Capesante gratinate con cracker

Ciao a tutti e benvenuti nel mondo di klo. Oggi un piatto a base di pesce: capesante gratinate con cracker.
Nel mio blog trovate già le Capesante gratinate, ma in questa versione al posto del solito pane tritato ho utilizzato i ritz, dei cracker salati con un retrogusto dolce che a me piacciono molto.
Questo piatto può essere gustato in tante occasione, Natale, Pasqua, San Valentino e anche nelle serate con gli amici o in famiglia come antipasto.
Io ne vado matta poteri mangiarne all’infinito.
Un solo segreto: quando andrete a mettere il ripieno tritato, non schiacciatelo ma adagiatelo delicatamente sopra la capesanta. Sarà ancora più croccante e delicata.
Dopo averle mangiate se vi interessa potrete conservare la conchiglia. Potrà servirvi in altre preparazioni.
Per la parte salata potrete riutilizzarle per fare come faccio io, riempirle solamente con il trito, che di solito piace tanto ai bimbi che non mangiano il pesce. Mentre per una preparazione dolce potrete fare Conchiglie alla panna.
Seguite la ricetta passo passo nelle foto qui sotto.
Scrivetemi nei commenti qui sotto sarò felice di rispondervi.

  • DifficoltàMolto facile
  • CostoMedio
  • Tempo di preparazione15 Minuti
  • Tempo di cottura10 Minuti
  • Porzioni2
  • Metodo di cotturaForno
  • CucinaItaliana

Ingredienti capesante gratinate con cracker

2 capesante
10 cracker (tipo ritz)
1 spicchio aglio
2 foglie basilico
1/2 cucchiaino sale
1 cucchiaio olio extravergine d’oliva

Strumenti

1 Tritatutto
Carta forno
1 Leccarda

Passaggi capesante gratinate con cracker

Mettiamo nel mixer o tritatutto i cracker, quindi i ritz, il sale, il basilico, lo spicchio di aglio e l’olio (1 e 2).

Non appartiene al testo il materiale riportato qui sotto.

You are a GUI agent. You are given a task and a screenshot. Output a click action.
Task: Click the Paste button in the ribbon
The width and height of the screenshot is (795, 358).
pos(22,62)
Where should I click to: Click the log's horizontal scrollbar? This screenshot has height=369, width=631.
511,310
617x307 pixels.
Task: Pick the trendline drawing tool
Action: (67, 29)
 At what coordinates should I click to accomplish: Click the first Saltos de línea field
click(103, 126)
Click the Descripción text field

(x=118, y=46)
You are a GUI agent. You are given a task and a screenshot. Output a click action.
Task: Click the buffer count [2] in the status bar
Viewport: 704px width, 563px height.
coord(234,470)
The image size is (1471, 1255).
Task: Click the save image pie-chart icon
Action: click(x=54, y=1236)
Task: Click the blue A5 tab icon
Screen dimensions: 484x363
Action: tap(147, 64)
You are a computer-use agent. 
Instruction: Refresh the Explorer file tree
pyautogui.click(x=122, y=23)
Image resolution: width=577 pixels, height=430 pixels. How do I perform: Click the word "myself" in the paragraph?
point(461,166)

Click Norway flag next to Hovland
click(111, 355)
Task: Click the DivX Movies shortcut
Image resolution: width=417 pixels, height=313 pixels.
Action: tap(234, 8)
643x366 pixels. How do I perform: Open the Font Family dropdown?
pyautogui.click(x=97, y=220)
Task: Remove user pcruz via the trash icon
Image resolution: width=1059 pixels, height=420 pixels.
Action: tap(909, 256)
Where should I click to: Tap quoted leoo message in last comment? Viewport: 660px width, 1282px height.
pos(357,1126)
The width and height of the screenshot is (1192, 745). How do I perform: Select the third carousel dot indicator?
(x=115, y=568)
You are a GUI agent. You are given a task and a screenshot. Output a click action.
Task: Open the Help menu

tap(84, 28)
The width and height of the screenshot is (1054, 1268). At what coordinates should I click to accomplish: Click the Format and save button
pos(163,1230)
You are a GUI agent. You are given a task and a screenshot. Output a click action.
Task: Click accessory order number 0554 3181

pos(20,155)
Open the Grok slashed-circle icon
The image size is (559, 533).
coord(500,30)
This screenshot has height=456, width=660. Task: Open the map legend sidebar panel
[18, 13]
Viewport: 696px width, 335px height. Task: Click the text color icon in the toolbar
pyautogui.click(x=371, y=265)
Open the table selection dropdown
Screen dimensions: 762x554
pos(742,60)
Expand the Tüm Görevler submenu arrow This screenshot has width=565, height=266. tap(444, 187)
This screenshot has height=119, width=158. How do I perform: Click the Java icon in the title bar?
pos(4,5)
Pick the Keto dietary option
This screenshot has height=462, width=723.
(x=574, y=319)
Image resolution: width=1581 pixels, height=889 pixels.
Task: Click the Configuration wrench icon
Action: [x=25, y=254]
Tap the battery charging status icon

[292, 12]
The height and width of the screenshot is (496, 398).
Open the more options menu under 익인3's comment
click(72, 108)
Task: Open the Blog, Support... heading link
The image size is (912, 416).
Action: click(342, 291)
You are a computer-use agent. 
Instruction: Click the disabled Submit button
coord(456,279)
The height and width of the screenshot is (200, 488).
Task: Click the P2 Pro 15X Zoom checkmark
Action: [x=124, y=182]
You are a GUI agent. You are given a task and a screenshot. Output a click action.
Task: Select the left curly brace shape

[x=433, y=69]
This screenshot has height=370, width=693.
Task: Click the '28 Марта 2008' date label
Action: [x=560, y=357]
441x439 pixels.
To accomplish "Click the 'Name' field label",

Tritiamo finemente fino ad ottenere un composto sbriciolato.

Sciacquiamo sotto l’acqua le nostre capesante lasciandole scolare bene dall’acqua.

Adagiamole sulla leccarda da forno ricoperta con carta forno.

Ricopriamole completamente con il composto ottenuto e versiamo pochissimo olio.

Inforniamo a 180′ forno ventilato per 10 minuti e fino doratura.

Prima di servire lasciar intiepidire leggermente e gustare.